His final appearance for the club was against Blackpool in the second leg of the 2006–07 League One play-off semi-final which "the Latics" lost 3–1. He made a total of 180 appearances in six years with the Latics, scoring 12 goals.

===St Mirren===
On 28 June 2007 Haining joined Scottish Premier League club St Mirren on a free transfer. He made his debut on 4 August in a 1–0 defeat to Motherwell at Love Street. His first, and ultimately only, goal was a 90th-minute winner on 3 May 2008 in a 1–0 home win over Kilmarnock.
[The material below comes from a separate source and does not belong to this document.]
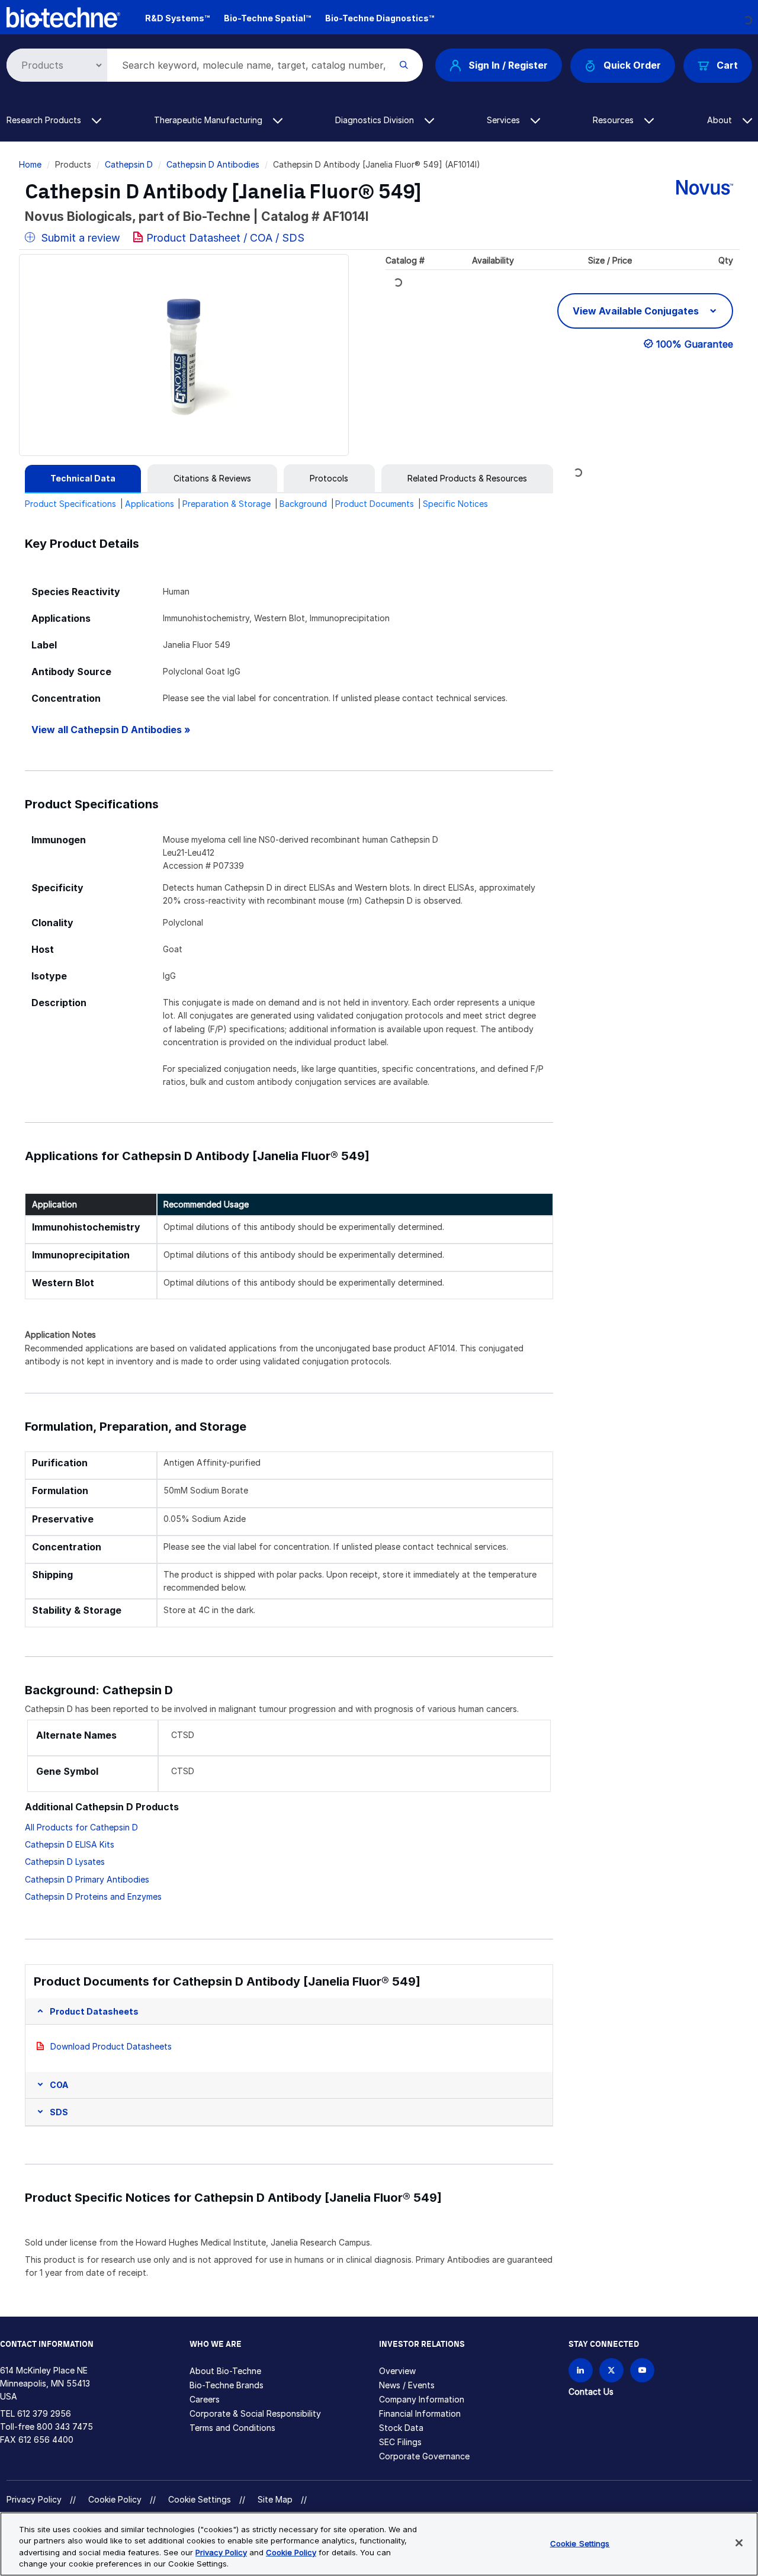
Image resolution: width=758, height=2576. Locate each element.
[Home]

He made a total of 35 appearances in the 2007–08 season as "the Buddies" finished in 10th place in the Scottish Premier League.

In December 2008. Haining tore a muscle in his foot and had to wear a medical support boot for four weeks. He was out of action for three months, returning on 28 February 2009 in a 7–0 defeat to Celtic at Celtic Park.

He made a total of 23 appearances in the 2008–09 season as St Mirren finished in 11th place, avoiding relegation to the First Division on goal difference. His contract was not renewed at the end of the season and he left the Buddies when his contract expired on 30 June 2009. He made a total of 58 appearances for "the Buddies", scoring one goal.

In July 2009 he joined English Championship side Blackpool on trial.

===Morecambe===
Haining joined Morecambe on a two-year deal on 7 August 2009. His debut was in the 2–2 draw with Hereford United the following day. He has also had a seven-game loan spell at Fleetwood in the Conference. On 5 August he was made captain by new boss Jim Bentley. He was released in the summer of 2013 due to budget constraints.

===Hyde===
On 1 August 2013, he signed for Conference Premier side Hyde on a one-year deal. He made his debut for the club on 10 August 2013, in Hyde's opening day 8–0 defeat to Forest Green Rovers.

===Ashton United===
Haining joined Ashton United in June 2015. In September 2016, Haining was appointed joint-manager alongside Jody Banim. In April 2017 it was reported, that Haining had resigned from the position and decided to take a break from football.

==Personal life==
Haining became engaged to English glamour model Michelle Marsh on Valentine's Day 2005. The couple married on 2 June 2007 at Auchen Castle Hotel in Scotland. They have three children.